TASK ITEM | Pick each line that has "section" out of the records.

RECORDS SUPPLIED |
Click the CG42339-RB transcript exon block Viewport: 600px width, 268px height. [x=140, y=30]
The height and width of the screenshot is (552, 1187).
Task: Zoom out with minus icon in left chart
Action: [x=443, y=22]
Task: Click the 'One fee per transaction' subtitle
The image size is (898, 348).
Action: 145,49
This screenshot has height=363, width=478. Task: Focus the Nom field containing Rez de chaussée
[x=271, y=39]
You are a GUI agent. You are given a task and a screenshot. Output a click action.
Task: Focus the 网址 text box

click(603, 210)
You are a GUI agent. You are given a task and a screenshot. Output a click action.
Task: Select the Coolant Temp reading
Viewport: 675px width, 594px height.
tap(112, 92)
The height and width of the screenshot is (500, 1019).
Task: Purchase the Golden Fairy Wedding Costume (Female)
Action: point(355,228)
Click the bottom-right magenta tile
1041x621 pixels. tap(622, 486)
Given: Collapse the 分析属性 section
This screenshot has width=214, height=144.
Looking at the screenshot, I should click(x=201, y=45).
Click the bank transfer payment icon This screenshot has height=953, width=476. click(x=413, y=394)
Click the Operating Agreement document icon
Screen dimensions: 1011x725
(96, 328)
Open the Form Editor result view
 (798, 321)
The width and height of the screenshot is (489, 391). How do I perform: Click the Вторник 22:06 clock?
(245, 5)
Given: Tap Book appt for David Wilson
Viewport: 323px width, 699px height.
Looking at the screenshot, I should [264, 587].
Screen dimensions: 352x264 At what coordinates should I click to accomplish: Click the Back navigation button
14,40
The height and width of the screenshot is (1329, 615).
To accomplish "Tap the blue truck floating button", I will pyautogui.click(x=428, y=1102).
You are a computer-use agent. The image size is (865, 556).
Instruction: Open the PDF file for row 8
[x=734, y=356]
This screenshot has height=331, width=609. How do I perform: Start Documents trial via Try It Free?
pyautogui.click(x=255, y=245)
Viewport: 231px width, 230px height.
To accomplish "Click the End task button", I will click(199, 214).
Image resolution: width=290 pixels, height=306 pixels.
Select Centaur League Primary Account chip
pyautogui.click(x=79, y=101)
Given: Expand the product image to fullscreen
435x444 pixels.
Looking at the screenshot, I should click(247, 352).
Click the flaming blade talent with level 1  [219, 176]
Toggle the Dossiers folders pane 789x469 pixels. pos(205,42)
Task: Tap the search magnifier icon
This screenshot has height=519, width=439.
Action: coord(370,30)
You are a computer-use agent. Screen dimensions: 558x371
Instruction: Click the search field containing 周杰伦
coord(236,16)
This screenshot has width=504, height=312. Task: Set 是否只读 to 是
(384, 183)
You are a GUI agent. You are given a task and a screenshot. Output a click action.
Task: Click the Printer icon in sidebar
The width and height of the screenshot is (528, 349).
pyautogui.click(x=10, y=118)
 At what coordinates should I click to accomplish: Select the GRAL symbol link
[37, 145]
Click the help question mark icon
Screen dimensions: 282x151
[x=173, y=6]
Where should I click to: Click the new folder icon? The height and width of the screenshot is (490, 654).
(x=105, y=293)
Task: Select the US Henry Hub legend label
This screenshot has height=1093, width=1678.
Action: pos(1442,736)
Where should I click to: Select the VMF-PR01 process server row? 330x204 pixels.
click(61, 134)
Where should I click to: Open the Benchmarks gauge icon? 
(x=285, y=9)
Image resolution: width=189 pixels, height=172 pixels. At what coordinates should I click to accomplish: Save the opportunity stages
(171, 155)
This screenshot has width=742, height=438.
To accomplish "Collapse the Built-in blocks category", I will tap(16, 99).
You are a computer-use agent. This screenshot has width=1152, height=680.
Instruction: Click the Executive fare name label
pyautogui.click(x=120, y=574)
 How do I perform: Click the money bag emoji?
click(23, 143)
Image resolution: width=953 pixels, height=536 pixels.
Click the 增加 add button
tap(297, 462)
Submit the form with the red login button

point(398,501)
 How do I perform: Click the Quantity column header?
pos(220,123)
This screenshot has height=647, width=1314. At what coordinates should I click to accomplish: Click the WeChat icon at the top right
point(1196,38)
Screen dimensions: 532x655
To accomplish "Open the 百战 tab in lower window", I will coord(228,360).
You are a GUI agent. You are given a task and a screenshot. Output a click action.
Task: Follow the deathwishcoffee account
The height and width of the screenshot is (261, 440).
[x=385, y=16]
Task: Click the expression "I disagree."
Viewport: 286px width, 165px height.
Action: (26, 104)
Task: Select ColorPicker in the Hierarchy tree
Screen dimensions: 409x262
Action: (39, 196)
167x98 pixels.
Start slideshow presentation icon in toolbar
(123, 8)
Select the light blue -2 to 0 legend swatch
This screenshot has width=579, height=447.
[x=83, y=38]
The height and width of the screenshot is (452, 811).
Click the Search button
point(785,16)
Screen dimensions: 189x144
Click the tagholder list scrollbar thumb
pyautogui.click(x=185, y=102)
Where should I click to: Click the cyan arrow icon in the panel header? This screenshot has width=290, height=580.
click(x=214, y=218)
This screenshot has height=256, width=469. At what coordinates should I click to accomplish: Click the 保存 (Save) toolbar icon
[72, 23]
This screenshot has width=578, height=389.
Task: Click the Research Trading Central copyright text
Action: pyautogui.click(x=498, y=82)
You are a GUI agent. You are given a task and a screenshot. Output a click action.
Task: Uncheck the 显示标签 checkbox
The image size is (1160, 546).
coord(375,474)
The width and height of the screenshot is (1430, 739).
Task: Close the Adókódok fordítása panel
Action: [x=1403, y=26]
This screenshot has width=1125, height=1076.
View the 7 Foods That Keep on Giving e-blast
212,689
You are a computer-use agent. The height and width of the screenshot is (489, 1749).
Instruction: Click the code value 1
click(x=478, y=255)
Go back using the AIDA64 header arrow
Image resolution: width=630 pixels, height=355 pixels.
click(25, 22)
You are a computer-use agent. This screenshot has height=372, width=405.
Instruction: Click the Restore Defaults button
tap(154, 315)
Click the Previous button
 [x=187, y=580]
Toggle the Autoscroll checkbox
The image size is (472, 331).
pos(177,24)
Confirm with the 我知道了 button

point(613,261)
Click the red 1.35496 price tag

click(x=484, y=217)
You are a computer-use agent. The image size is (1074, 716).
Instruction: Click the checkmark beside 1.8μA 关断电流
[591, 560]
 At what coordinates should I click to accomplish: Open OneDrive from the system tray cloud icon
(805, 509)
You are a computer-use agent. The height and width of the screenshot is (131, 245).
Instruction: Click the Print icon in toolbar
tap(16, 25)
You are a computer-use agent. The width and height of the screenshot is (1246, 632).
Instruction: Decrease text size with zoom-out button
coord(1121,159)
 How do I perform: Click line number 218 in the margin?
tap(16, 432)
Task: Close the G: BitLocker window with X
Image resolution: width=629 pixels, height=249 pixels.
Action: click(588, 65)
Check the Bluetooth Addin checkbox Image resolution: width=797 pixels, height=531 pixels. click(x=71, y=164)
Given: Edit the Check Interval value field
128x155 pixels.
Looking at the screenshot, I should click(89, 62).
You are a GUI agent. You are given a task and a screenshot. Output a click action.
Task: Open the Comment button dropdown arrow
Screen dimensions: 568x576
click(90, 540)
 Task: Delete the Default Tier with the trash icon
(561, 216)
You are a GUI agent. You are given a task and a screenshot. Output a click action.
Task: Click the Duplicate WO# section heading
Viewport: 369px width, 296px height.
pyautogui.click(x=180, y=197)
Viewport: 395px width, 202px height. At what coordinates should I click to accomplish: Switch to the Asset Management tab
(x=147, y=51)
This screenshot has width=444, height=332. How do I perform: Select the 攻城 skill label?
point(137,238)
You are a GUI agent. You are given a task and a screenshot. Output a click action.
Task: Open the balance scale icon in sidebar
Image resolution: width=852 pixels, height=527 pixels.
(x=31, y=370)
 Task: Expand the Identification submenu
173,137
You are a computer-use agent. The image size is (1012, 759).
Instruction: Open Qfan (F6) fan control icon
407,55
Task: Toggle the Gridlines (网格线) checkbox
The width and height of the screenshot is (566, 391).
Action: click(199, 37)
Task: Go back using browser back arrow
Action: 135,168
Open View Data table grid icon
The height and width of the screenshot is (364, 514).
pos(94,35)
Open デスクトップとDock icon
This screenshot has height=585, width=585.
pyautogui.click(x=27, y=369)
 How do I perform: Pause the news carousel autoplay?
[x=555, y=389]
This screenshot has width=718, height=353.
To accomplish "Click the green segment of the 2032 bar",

RESPONSE AREA |
Given: Collapse the 分析属性 section
Task: Click the Duplicate WO# section heading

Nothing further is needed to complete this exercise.